Can you reproduce the records below verbatim, from the line containing "Privacy Policy (728, 1509)" through the line containing "Laser surgery (230, 1105)", with both of those lines included and the pictures left out?

** Start LISTING **

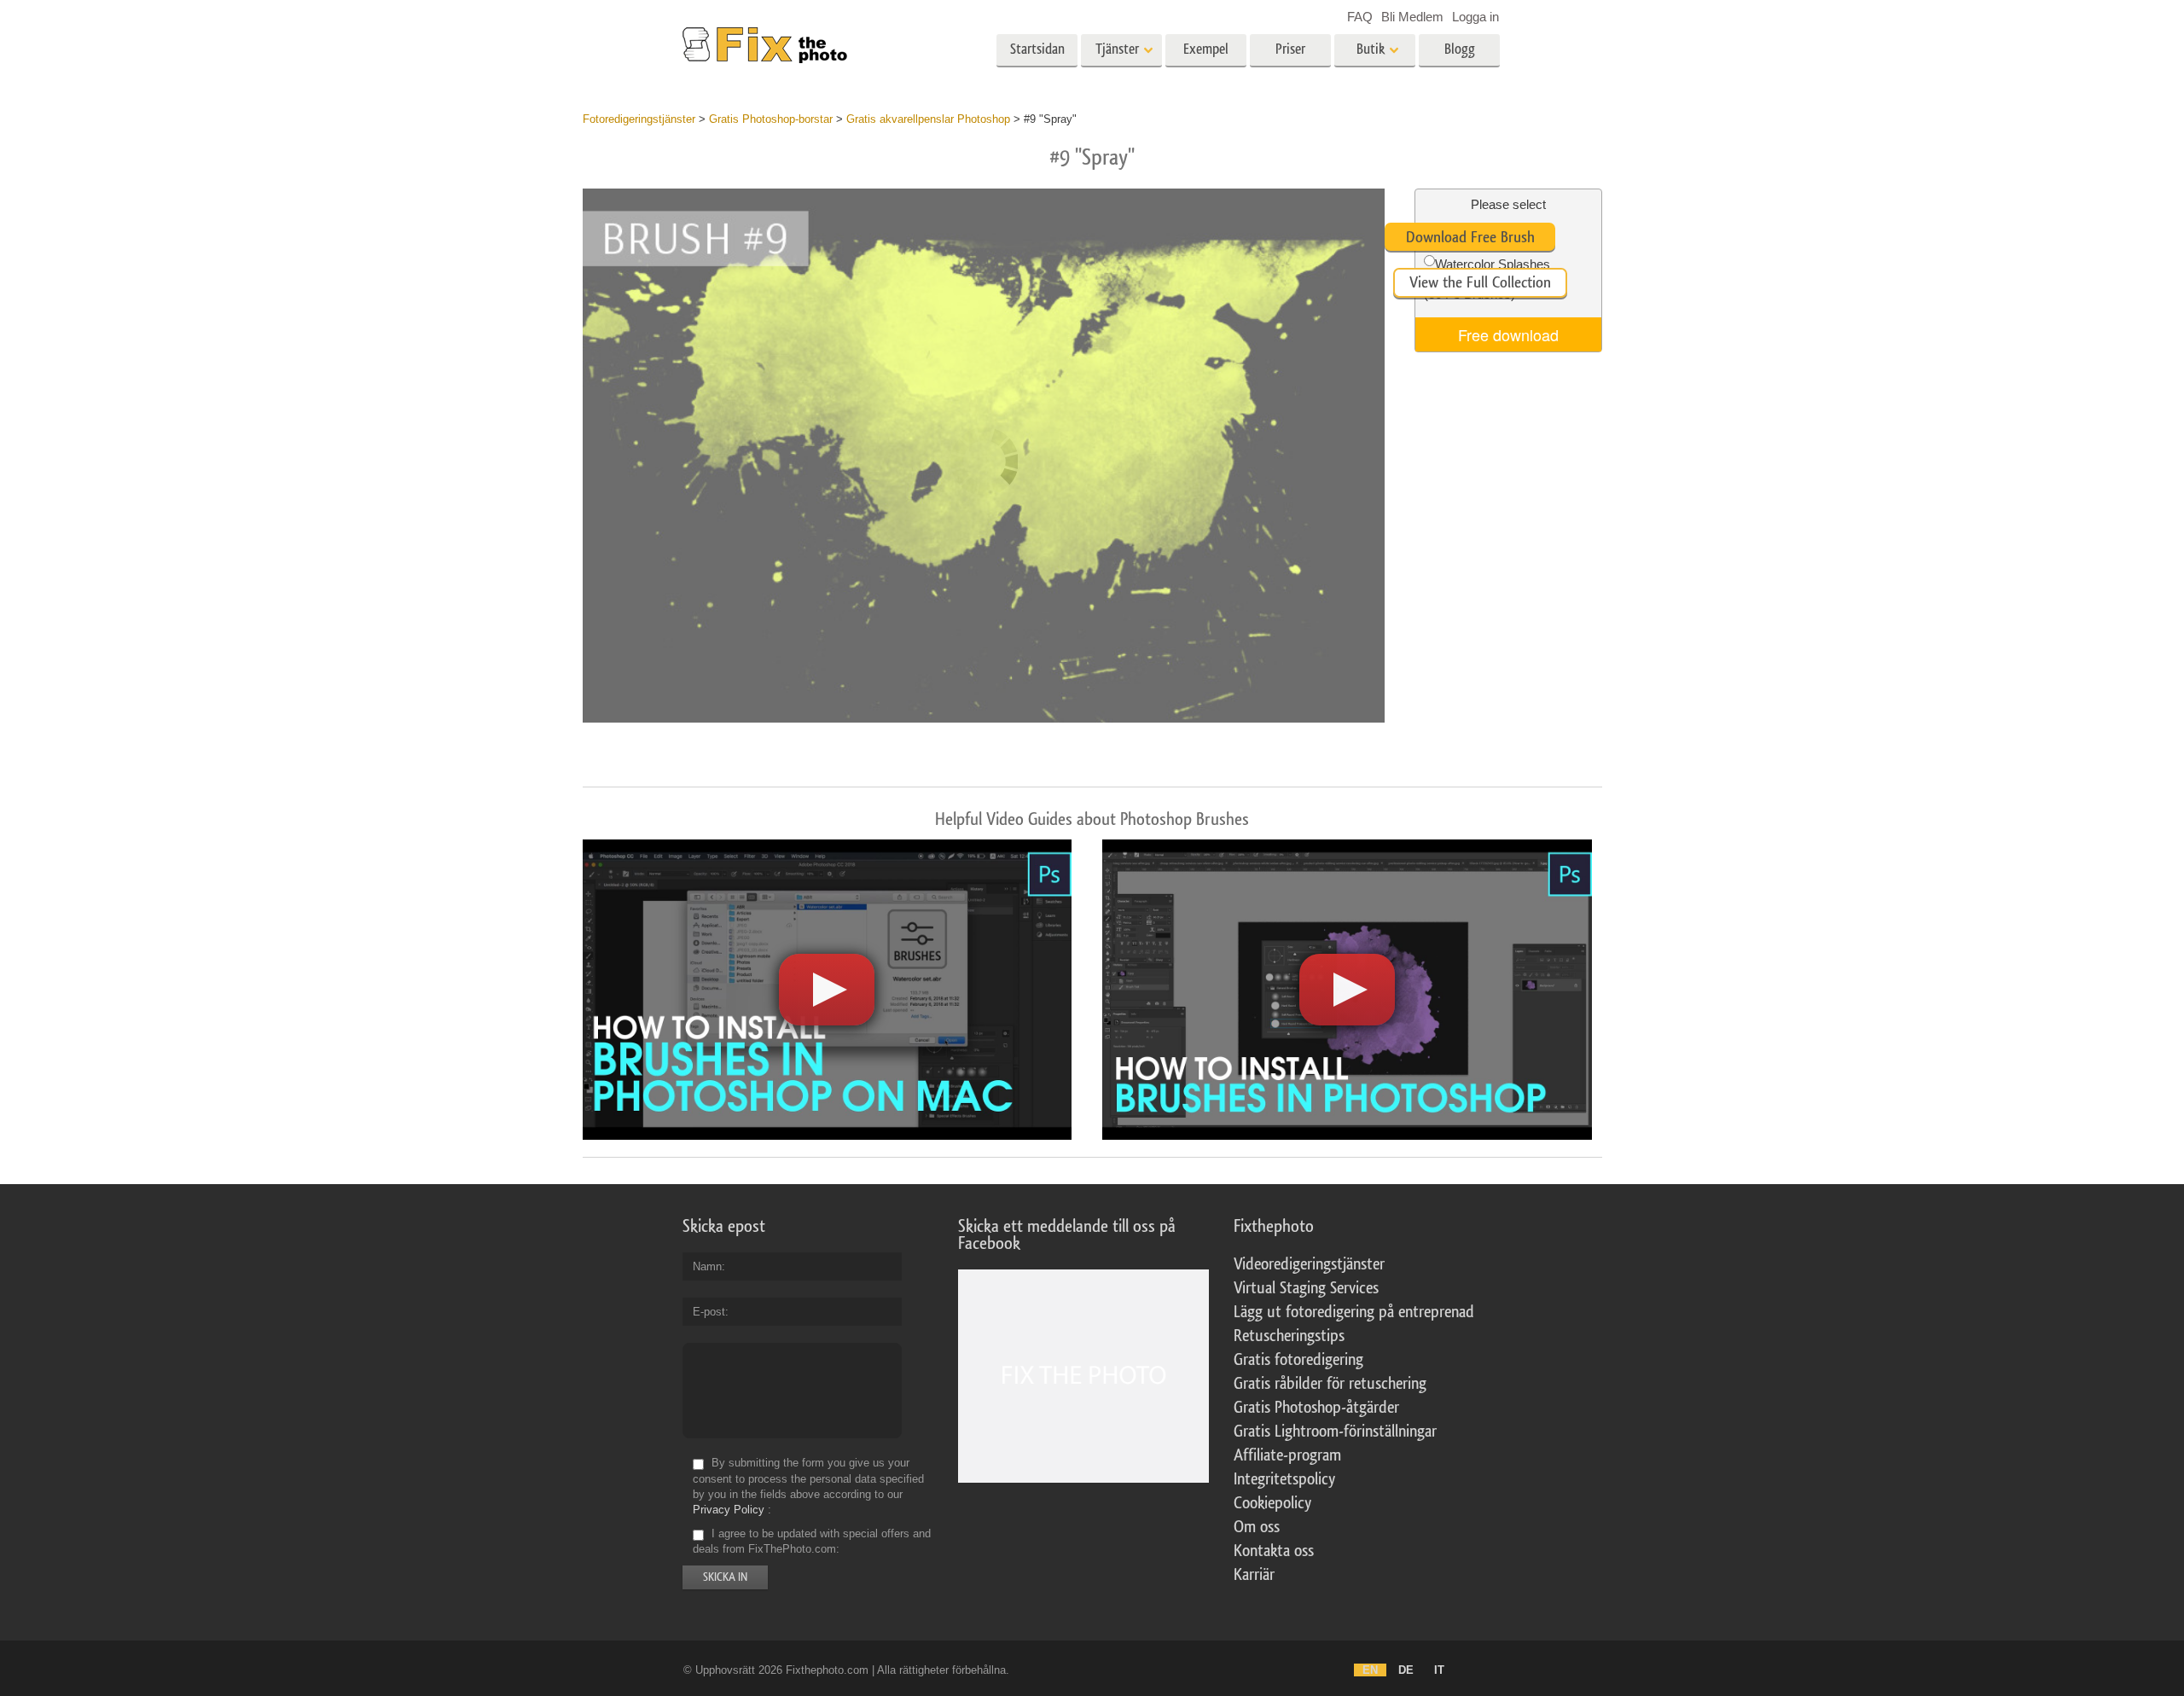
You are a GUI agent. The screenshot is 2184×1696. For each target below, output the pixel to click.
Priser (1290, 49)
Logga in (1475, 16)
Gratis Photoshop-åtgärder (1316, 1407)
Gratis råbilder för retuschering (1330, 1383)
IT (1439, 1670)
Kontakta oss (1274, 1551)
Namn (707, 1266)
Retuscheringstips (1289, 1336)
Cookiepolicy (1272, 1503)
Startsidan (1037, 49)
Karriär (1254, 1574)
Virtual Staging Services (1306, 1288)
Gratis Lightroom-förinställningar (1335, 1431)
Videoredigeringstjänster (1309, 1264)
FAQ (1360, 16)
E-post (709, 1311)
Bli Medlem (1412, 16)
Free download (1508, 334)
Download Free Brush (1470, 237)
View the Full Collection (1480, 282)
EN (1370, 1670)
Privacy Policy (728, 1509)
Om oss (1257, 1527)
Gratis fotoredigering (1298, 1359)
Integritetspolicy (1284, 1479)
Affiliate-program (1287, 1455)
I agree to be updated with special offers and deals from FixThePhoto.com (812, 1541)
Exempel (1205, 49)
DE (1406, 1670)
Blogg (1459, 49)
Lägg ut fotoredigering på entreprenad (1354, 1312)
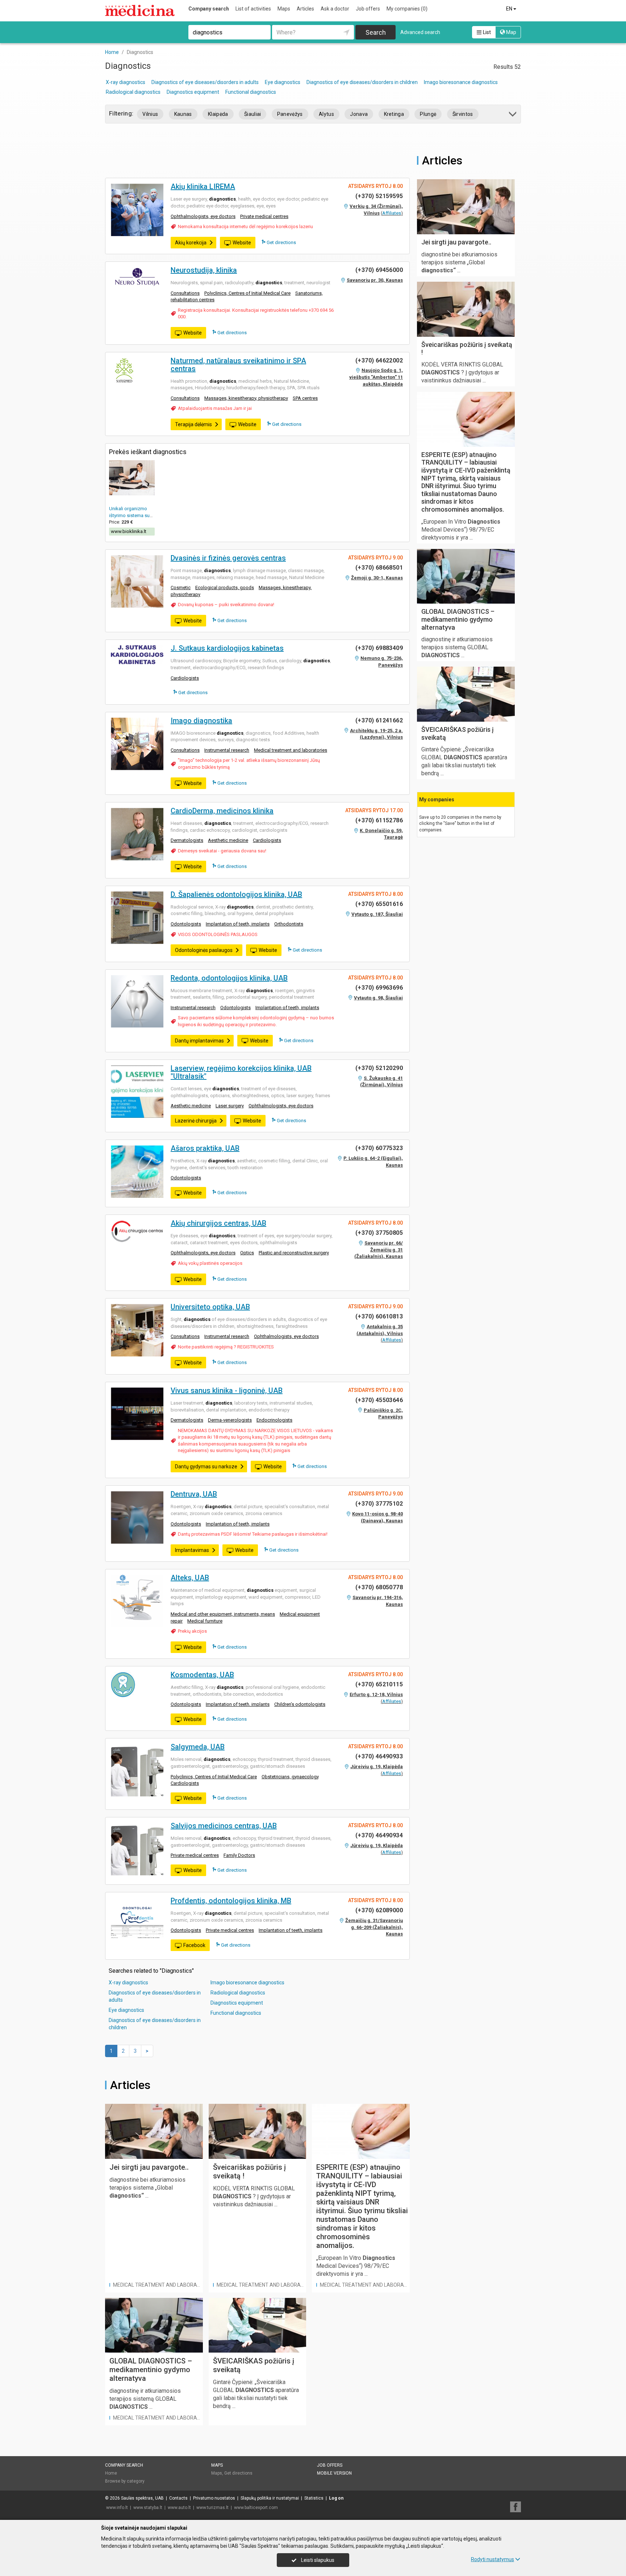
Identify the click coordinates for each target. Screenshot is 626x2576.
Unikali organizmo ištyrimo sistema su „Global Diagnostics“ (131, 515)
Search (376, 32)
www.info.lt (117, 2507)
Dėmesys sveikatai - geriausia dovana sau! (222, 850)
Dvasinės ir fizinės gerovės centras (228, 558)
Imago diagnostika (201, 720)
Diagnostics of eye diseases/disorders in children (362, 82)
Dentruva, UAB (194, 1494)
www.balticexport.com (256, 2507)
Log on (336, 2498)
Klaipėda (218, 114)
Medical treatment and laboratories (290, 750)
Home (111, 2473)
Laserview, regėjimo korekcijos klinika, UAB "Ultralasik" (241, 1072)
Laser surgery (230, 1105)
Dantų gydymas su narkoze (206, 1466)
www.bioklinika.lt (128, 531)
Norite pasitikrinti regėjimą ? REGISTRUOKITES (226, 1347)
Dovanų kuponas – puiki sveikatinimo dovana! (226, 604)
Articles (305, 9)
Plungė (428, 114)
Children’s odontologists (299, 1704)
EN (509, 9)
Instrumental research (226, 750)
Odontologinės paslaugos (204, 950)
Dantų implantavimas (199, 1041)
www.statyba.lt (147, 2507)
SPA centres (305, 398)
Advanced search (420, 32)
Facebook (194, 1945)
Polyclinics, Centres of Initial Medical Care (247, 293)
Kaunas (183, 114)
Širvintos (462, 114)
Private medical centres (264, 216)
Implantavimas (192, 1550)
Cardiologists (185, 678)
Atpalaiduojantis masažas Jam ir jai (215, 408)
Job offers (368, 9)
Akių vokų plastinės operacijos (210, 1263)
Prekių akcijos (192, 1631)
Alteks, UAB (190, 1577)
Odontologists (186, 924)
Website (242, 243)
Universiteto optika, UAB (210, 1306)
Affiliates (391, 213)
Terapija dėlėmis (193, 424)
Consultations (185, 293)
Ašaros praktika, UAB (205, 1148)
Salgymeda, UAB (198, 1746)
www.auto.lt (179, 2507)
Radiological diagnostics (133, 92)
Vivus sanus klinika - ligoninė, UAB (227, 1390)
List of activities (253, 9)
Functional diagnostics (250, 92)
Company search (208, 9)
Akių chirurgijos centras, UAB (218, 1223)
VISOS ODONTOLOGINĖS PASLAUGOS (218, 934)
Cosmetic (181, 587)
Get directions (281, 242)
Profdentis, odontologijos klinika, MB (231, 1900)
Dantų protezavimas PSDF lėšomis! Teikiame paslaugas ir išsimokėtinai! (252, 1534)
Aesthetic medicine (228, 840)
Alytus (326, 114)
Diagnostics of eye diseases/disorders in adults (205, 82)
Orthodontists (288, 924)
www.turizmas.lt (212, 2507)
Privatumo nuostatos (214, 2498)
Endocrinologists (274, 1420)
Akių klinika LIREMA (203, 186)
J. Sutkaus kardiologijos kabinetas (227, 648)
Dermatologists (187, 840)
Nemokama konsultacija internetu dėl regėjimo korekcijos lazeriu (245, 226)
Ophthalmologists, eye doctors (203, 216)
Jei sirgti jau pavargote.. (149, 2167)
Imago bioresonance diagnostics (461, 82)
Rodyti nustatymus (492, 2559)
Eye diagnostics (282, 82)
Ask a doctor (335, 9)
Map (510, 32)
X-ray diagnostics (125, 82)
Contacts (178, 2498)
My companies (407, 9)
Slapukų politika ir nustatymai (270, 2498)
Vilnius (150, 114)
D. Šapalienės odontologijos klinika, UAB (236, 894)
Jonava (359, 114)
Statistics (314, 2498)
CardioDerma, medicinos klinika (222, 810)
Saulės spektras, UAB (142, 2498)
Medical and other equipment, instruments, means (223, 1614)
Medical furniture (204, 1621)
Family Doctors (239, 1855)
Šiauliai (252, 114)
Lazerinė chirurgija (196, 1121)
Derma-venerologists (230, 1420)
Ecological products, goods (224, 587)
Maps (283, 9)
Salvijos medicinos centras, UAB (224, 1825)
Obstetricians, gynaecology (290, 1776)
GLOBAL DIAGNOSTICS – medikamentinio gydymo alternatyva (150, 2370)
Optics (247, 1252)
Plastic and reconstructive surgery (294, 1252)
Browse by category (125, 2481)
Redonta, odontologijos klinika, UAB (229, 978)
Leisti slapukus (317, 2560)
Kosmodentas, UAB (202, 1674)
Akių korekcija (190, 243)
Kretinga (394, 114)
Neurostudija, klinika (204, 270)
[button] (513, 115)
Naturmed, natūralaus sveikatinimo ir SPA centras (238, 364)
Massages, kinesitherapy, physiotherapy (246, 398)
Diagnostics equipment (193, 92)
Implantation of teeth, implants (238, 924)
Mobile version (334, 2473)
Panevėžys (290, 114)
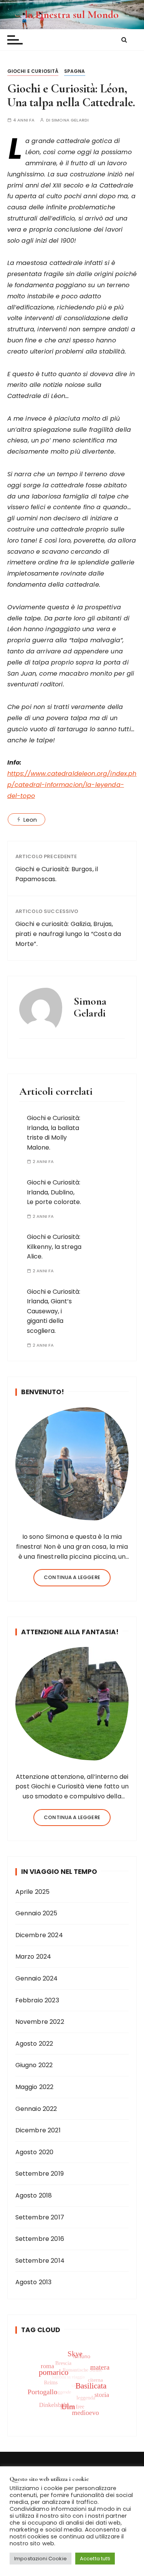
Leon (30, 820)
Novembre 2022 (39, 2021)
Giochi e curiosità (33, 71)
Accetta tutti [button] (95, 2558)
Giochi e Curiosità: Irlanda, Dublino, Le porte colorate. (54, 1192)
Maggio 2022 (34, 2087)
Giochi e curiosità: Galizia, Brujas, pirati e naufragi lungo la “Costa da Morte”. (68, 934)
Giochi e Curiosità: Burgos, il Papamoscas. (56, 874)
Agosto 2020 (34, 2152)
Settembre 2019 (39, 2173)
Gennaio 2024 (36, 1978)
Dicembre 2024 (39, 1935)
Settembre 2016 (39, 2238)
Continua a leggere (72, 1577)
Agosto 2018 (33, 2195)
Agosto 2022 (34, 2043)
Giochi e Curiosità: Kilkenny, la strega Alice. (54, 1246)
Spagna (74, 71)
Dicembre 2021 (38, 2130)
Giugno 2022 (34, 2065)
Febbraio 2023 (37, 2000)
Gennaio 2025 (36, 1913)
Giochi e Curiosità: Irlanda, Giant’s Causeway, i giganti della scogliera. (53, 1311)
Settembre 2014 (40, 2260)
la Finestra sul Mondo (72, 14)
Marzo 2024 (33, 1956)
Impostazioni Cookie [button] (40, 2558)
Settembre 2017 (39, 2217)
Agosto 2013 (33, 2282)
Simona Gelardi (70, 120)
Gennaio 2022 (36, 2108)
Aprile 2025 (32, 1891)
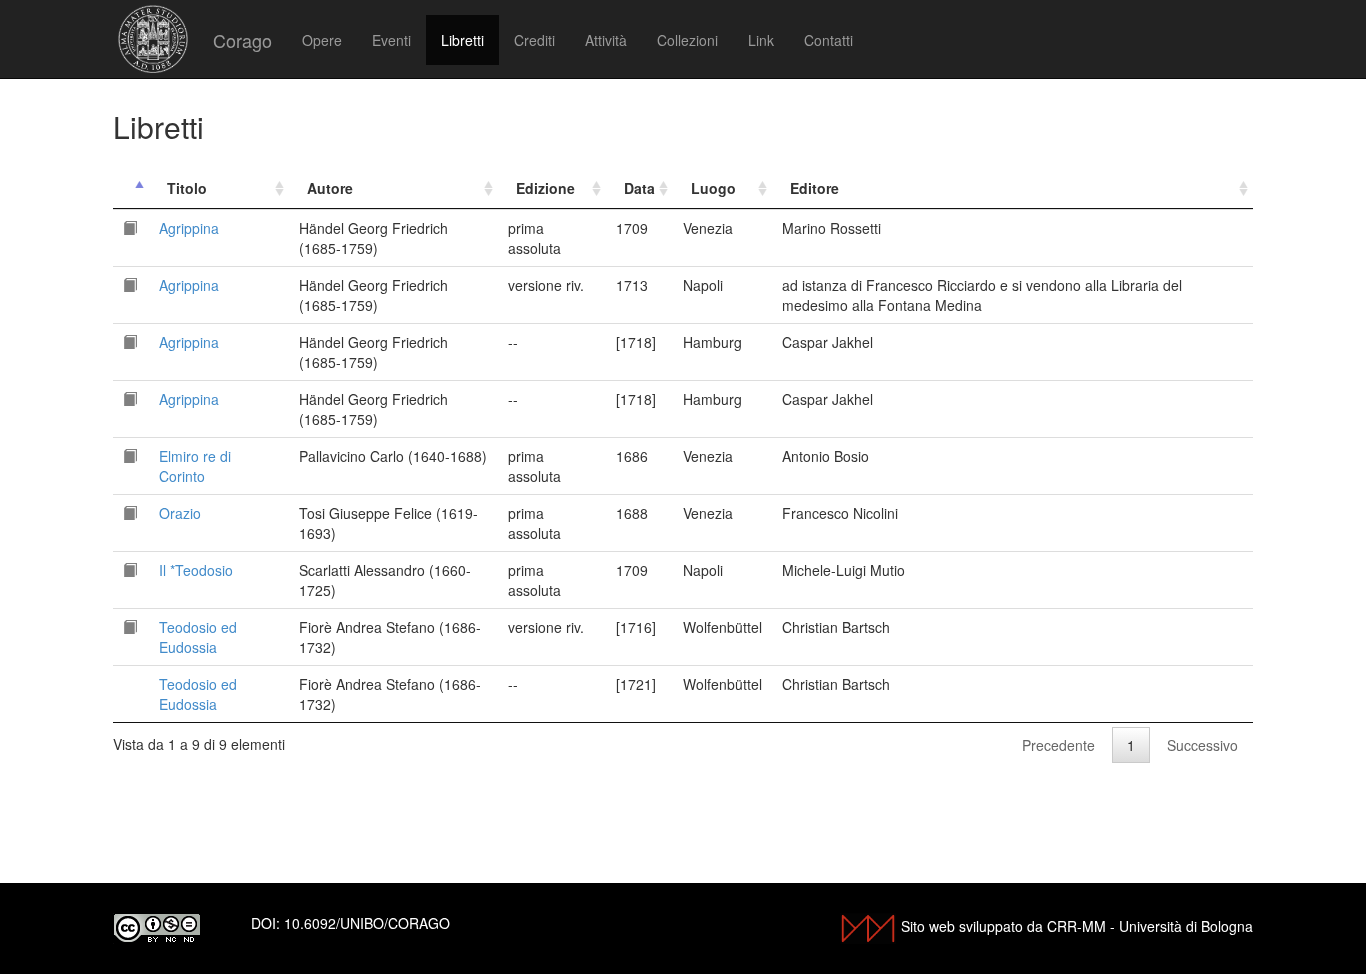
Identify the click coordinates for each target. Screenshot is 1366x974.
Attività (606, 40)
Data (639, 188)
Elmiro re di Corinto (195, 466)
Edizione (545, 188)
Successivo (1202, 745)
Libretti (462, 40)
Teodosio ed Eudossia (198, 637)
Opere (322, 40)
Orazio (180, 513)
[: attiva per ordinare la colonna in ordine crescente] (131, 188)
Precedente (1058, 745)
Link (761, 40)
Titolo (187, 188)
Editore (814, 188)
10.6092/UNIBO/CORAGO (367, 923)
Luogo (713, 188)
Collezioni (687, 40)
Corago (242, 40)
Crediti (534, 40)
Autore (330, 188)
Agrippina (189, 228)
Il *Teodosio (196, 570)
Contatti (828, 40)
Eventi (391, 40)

** End LISTING **

— ANSWER TO THIS EXERCISE —
Privacy Policy (728, 1509)
Om oss (1257, 1527)
Gratis fotoredigering (1298, 1359)
Integritetspolicy (1284, 1479)
Affiliate-program (1287, 1455)
I agree to be updated with special offers and deals from FixThePhoto.com (812, 1541)
Exempel (1205, 49)
DE (1406, 1670)
Blogg (1459, 49)
Lägg ut fotoredigering på entreprenad (1354, 1312)
Identify the click coordinates for each target. Screenshot is 626x2576.
Unikali organizmo ištyrimo sistema su „Global Diagnostics“ (131, 515)
Search (376, 32)
www.info.lt (117, 2507)
Dėmesys sveikatai - geriausia dovana sau! (222, 850)
Dvasinės ir fizinės gerovės centras (228, 558)
Imago diagnostika (201, 720)
Diagnostics of eye diseases/disorders in children (362, 82)
Dentruva, UAB (194, 1494)
www.balticexport.com (256, 2507)
Log on (336, 2498)
Klaipėda (218, 114)
Medical treatment and laboratories (290, 750)
Home (111, 2473)
Laserview, regėjimo korekcijos klinika, UAB "Ultralasik" (241, 1072)
Laser surgery (230, 1105)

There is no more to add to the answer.